Argentina's Davis Cup debut in 1921 started on the wrong foot with a walkover loss to Denmark in the first round. They played their first Davis Cup matches in 1923, losing 1–4 in the first round against Switzerland. After several years of toiling in the regional and preliminary rounds, led by Guillermo Vilas and José Luis Clerc, Argentina reached their first finals in 1981, losing to the United States. After avoiding relegation from the World Group the next year, Argentina reached the semifinals in 1983, losing in Stockholm against the Swedish team.

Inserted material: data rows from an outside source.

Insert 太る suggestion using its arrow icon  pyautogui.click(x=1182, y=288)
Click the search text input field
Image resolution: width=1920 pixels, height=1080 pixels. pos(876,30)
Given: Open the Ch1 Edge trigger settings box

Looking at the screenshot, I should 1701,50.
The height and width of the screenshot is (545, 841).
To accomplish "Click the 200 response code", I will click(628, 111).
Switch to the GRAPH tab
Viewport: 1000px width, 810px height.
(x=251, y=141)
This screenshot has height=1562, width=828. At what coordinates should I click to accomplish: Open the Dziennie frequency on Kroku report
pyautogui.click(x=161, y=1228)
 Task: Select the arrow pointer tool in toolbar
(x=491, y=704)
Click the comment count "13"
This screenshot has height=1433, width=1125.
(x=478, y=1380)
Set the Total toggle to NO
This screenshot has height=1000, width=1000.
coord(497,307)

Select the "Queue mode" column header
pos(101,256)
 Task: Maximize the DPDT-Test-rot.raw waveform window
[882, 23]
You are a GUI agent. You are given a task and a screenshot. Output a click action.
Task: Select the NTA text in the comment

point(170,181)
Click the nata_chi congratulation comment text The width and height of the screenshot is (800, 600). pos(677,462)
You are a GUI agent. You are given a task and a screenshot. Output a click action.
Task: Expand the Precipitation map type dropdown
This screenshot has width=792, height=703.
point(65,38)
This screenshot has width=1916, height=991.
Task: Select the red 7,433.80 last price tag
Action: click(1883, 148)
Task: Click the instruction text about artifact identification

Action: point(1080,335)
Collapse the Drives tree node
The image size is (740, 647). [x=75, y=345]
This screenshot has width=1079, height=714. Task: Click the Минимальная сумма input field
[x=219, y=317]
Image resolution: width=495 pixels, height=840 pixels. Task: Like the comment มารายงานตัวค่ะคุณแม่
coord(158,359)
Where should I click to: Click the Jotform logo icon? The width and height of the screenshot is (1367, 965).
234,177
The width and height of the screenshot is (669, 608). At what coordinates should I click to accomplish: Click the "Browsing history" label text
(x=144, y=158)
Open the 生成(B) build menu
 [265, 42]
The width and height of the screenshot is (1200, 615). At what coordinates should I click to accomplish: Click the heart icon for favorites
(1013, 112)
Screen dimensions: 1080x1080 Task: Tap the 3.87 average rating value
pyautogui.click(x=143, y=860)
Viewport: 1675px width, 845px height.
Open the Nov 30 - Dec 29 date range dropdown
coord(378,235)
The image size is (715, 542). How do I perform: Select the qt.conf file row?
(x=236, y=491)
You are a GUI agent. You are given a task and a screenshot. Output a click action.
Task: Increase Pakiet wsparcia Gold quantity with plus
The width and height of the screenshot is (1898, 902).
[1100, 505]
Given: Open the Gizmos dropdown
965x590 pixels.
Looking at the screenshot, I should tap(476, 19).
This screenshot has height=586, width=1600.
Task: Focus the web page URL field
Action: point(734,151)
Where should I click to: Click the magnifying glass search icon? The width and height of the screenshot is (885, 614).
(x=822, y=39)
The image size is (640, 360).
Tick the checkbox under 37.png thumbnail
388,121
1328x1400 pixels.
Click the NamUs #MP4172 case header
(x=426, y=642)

In the subsequent years, Argentina could not repeat that performance and was relegated to the Americas I Group in 1987. Returned in the 1990-92 World Group, that year was relegated to the Americas Zone again and would not return to main competition until the 2002 Davis Cup, reaching the semifinals again in a loss to Russia that included a historical doubles match between Yevgeny Kafelnikov and Marat Safin against David Nalbandian and Lucas Arnold Ker that at 6 hours and 20 minutes is the longest doubles match in recorded history.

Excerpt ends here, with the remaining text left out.